Today is the 60th anniversary of the Kennedy Assassination.
November 22, 1963. Seeing that date in writing still gives me the chills, even when it is abbreviated to simply November 22.
It’s strange to see how unimportant that date is to younger people, even though it remains possibly the most memorable day of our lives for me and my classmates. We were just the right age – old enough to worship JFK as the eloquent, dashing young hero-President who got us through the Cuban Missile Crisis and let his adorable kids play in the Oval Office, but not old enough to be cynical about his recklessness, or his philandering, or anything else that would have shattered the myth of Camelot.

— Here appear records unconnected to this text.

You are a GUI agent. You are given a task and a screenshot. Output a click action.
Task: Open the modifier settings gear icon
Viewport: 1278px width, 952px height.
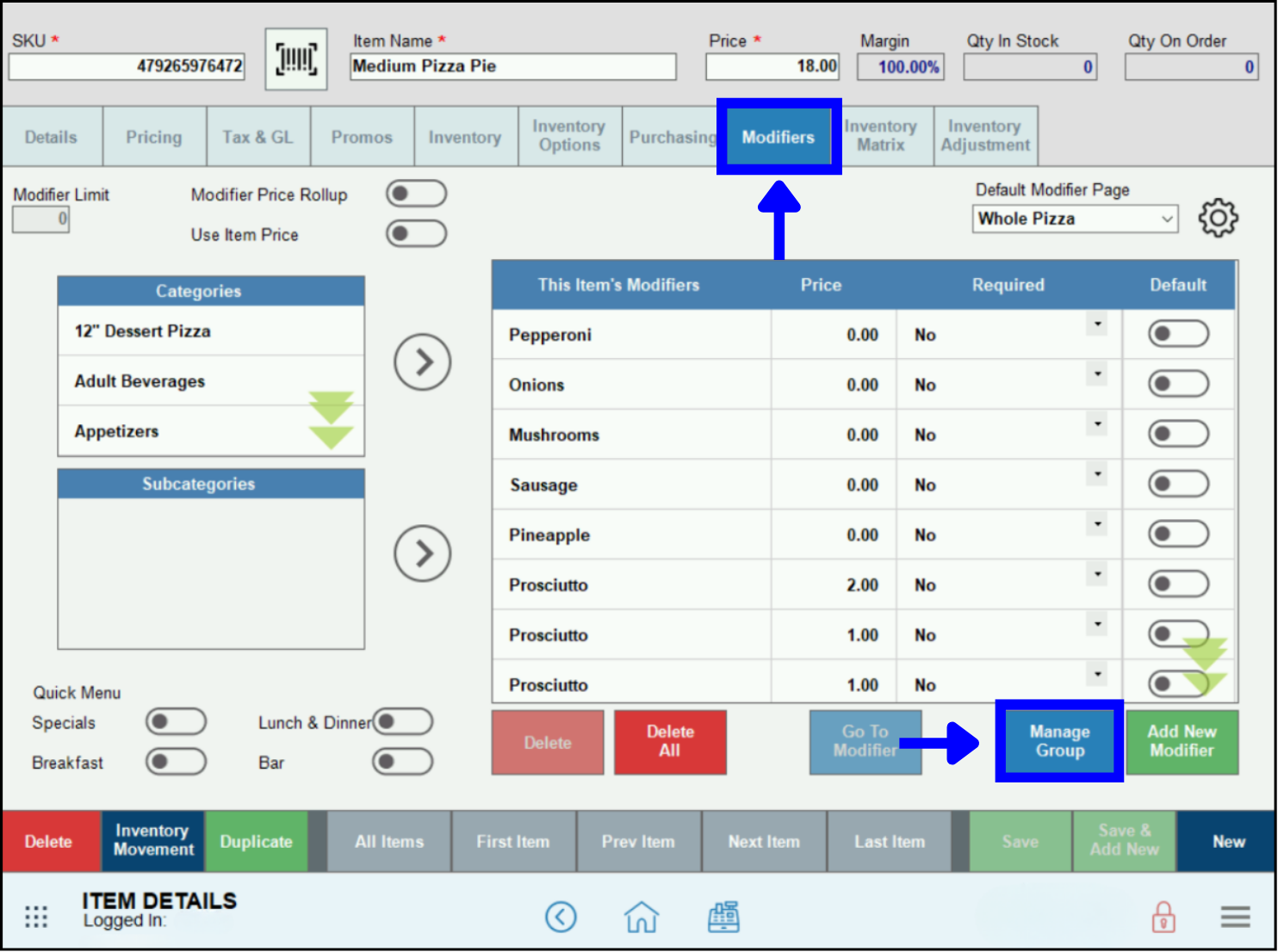(1218, 218)
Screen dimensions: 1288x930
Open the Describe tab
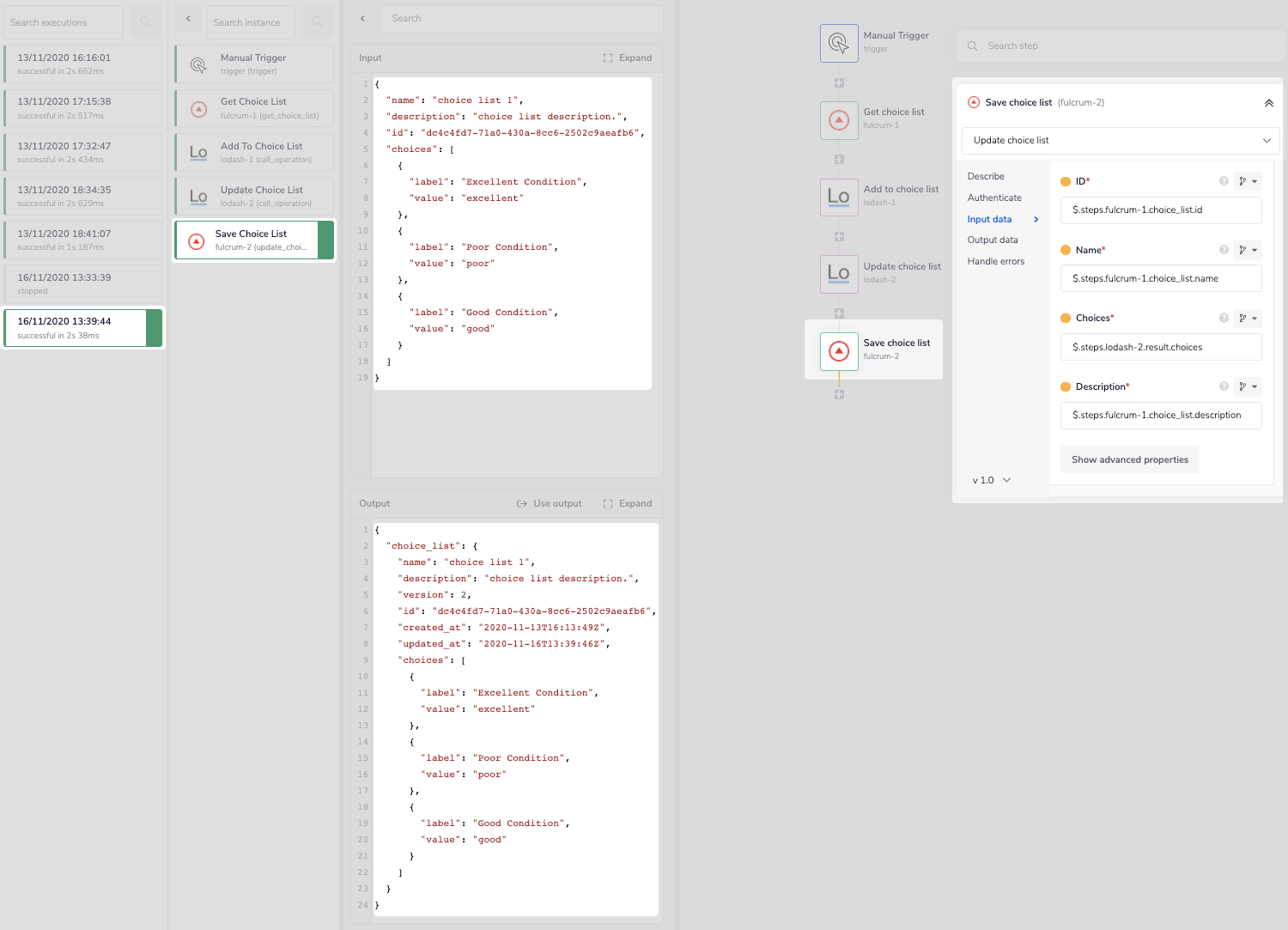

Since he was our unsullied idol, his death was elevated to an immeasurable level of tragedy. For us, he was Achilles, the seemingly invulnerable icon somehow brought down by a cheap shot, and there was nothing to limit our sadness. Because we shared our grief with an entire nation, our feelings were echoed again and again by our relatives and by every talking head on every TV channel across the republic. We were bathed in sorrow, immersed in our sense of loss. The limitless resonance of those feelings made that weekend more memorable than the times when I lost my parents or my dearest friends.
When I look at the calendar and see that it is November 22nd, all of those memories return as if they had happened last week, yet for those in subsequent generations, it’s just the day between the 21st and the 23rd. I suppose life works like that.
– December 7th was that kind of day, but no longer resonates the way it did for The Greatest Generation.
– For at least two generations, April 14th was that kind of day, and then it wasn’t. I can always remember that Lincoln was killed in April because it was when lilacs last in the dooryard bloom’d, but it’s not in the top of my mind that it happened on the 14th, or that it happened on Good Friday. When I see the date April 14 on the calendar, it doesn’t give me the kind of chills I experience when I see “November 22” in writing.
For those of us in the early boomer demographic, November 22nd is our day, our generation’s, more even than September 11th. Perhaps for me, it reverberates even more than December 25th or July 4th because it is so personal, so particular to our age group and our most powerful, enduring memories.